Auf dem Weg zu einer neuen Menschheit – „Maddaddam“ von Margaret Atwood

Mit Maddaddam beendet Margaret Atwood ihre dystopische Trilogie, die sich mit den Folgen einer verheerenden Seuche befasst, die fast die gesamte Menschheit ausgerottet hat. Dieser Band konzentriert sich auf Toby, Zeb und einige andere ehemalige Gardener, denen es vor allem dank kluger Vorratshaltung und strikter Hygienregeln gelungen ist, einigermaßen unbeschadet durch die Seuche zu kommen. An den Rändern einer zerstörten Stadt haben sie nun Zuflucht gefunden in einem verlassenen Haus und versuchen, ihr Überleben auch weiterhin mit Gemüseanbau und Waffengewalt zu sichern.
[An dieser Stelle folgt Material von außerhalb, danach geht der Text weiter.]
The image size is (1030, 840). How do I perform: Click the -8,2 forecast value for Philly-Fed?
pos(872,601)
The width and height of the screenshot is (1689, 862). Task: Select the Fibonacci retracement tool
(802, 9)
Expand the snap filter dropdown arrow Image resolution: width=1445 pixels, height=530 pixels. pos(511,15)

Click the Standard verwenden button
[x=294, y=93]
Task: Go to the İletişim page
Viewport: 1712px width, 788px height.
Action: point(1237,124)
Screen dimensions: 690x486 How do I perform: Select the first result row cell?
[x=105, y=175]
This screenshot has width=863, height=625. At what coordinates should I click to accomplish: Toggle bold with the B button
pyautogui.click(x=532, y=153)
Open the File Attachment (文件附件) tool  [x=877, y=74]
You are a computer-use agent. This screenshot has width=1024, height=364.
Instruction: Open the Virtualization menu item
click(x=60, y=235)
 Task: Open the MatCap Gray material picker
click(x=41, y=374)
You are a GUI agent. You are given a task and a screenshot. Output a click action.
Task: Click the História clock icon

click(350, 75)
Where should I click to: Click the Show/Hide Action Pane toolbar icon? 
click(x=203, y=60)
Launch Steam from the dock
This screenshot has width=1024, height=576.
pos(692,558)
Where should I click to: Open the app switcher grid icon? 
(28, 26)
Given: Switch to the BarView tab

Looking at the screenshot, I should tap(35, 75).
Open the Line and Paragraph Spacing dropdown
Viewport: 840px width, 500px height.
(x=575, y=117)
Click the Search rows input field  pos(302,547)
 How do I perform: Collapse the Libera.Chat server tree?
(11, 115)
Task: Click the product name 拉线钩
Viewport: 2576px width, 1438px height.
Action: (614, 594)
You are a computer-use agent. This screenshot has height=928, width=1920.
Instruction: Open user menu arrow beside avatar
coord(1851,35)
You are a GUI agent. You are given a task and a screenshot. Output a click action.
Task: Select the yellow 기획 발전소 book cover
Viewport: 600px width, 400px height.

Dabei haben sie Gesellschaft von einer Gruppe Craker, jenen perfekten Menschen, die Crake geschaffen hat, um die Welt nach der Seuche neu zu bevölkern. Sie sind zwar überirdisch schön, allerdings auch von begrenztem Verstand und grenzenlos naiv, was ihre Mitbewohner einiges an Nerven kostet. Erschwerend hinzu kommt, dass irgendwo in den Wäldern noch Reste der fiesen Killer-Brigade lauern, mit denen Toby und ihre Wegbegleiterinnen schon im Vorgängerband zu tun hatte. Der unerbittliche Überlebenskampf nach der „wasserlosen Flut“ geht also weiter.